Even after achieving perfect global consistency, we’d have to perform a global optimization on the entire map after every update to maintain it. This adds multiple steps to our pipeline, making the process computationally heavy. While that might be manageable now, it’s not practical at scale.
Fortunately, globally accurate maps simply aren’t necessary for self-driving. Our localization system, which determines the vehicle’s location in the Atlas, doesn’t require global consistency. In fact, we can reliably determine the vehicle’s position and orientation relative to content near the vehicle much more accurately than GPS can.
Further, our Driver hardly ever needs to reason about objects that are far away, so we’re not doing the long-distance comparisons of locations that make globally-consistent data important. Our Driver only ever needs to assemble small pieces of the Atlas at a time. For example, when you’re driving to work, you’re not picturing a map of the entire city as you think about what to do. Instead, you’re scanning the road for pedestrians and worrying about changing lanes for your next turn. Experience has taught us that a precise understanding of where nearby objects (200–300 meters) are in relation to the vehicle is far more important than a globally consistent picture.
Built to Scale
Given our approach using a relative map representation to preserve local accuracy, we don’t build one large map data structure. Instead, our Atlas is sharded into pieces that we stitch together to represent larger areas, like the city of Pittsburgh. These pieces are self-contained and decoupled from one another, giving us the flexibility to update small portions without making changes to the entire map. So when a new stop sign gets added, we can just update that single piece. For reference, each piece of the Atlas is about the size of one city block.
Beyond our sharded, locally accurate design, we’ve invested in developing pipelines and tools that make the Atlas efficient. These will be hugely beneficial as we expand the Aurora Driver to new cities. For example:
- Our maps are stored in a versioned database we call the Cloud Atlas that is specially designed to hold Atlas data. Cloud Atlas, which is reminiscent of source control tools like git, keeps a complete record of all Atlas versions and allows multiple map operators to draw and edit annotations concurrently. We’ve also developed accompanying command line tools that allow us to work with Atlas data more efficiently (generating a summary of the differences between versions, retrieving only the data layers we need, etc.).

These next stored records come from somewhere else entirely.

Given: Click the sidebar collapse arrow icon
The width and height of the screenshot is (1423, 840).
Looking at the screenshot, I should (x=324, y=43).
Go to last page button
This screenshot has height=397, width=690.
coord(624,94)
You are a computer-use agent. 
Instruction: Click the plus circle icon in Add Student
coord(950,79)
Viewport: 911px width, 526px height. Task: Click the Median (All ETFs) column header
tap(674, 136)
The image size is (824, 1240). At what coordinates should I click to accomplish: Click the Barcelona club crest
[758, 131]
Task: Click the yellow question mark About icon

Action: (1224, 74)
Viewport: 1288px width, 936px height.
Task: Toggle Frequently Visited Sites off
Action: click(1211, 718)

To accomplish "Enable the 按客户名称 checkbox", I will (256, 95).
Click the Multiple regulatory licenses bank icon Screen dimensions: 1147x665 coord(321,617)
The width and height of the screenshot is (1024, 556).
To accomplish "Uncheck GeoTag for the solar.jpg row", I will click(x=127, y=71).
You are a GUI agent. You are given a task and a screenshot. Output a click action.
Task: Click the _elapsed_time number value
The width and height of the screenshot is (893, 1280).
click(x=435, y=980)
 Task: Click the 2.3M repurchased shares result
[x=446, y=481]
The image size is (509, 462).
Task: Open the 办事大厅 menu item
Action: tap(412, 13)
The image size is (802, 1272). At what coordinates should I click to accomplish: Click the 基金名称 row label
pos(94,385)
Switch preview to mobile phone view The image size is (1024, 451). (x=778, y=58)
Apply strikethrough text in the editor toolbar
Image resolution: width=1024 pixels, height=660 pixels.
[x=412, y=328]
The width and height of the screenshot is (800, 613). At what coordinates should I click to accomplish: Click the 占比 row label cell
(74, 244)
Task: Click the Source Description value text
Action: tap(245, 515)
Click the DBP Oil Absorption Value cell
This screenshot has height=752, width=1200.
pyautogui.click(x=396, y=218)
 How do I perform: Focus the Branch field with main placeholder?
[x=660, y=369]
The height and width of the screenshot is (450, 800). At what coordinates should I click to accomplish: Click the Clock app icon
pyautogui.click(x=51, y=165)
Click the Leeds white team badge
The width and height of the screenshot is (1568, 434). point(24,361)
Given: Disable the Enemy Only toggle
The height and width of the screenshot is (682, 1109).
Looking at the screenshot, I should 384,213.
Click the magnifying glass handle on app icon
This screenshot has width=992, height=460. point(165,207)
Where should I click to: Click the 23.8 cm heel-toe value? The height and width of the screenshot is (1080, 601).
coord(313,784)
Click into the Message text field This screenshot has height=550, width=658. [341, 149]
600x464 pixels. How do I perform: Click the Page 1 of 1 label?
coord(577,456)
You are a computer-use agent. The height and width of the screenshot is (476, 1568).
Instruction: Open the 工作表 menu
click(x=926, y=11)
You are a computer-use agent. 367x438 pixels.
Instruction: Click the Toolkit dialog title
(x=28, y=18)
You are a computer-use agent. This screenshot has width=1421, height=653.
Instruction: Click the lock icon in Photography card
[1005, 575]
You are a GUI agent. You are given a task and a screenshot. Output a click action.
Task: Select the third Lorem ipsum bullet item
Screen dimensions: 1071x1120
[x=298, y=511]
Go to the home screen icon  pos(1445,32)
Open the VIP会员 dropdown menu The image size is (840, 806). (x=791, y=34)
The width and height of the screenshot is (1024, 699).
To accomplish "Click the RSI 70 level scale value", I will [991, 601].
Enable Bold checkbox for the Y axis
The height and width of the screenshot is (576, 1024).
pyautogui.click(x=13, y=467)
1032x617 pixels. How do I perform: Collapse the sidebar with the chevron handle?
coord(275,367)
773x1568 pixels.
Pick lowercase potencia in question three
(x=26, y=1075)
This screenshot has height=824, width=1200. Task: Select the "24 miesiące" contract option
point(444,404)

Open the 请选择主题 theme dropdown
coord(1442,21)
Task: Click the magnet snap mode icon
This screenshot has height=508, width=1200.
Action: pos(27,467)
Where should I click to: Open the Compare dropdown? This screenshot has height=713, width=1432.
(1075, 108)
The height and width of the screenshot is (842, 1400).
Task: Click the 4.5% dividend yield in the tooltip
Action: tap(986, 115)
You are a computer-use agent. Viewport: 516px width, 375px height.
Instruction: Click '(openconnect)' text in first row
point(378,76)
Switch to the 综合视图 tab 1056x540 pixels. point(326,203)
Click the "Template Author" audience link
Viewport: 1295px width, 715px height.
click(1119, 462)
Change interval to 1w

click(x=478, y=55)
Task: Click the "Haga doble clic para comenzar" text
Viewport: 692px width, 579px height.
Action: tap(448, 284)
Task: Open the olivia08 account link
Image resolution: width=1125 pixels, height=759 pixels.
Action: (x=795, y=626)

- The annotation and world geometry data layers are updated independently. That means when a city erects a new building, we simply regenerate the geometry layer and lay the existing annotations on top.
- We build and maintain custom tools that help our operations team draw accurate annotations faster.
- We’ve developed machine learning models that allow us to generate some annotations, like traffic lights, automatically.
Each element of our design interlocks to enable the “broadly” part of our mission. We can rapidly build accurate, lightweight maps in new areas and push updates from the Aurora Cloud to the on-vehicle Atlas in near-real time. We’re investing now in a robust system because we know that our success hinges on producing a high-quality Atlas at scale. This is just one more way that we’re fueling the rockets and building a strong foundation for the Aurora Driver.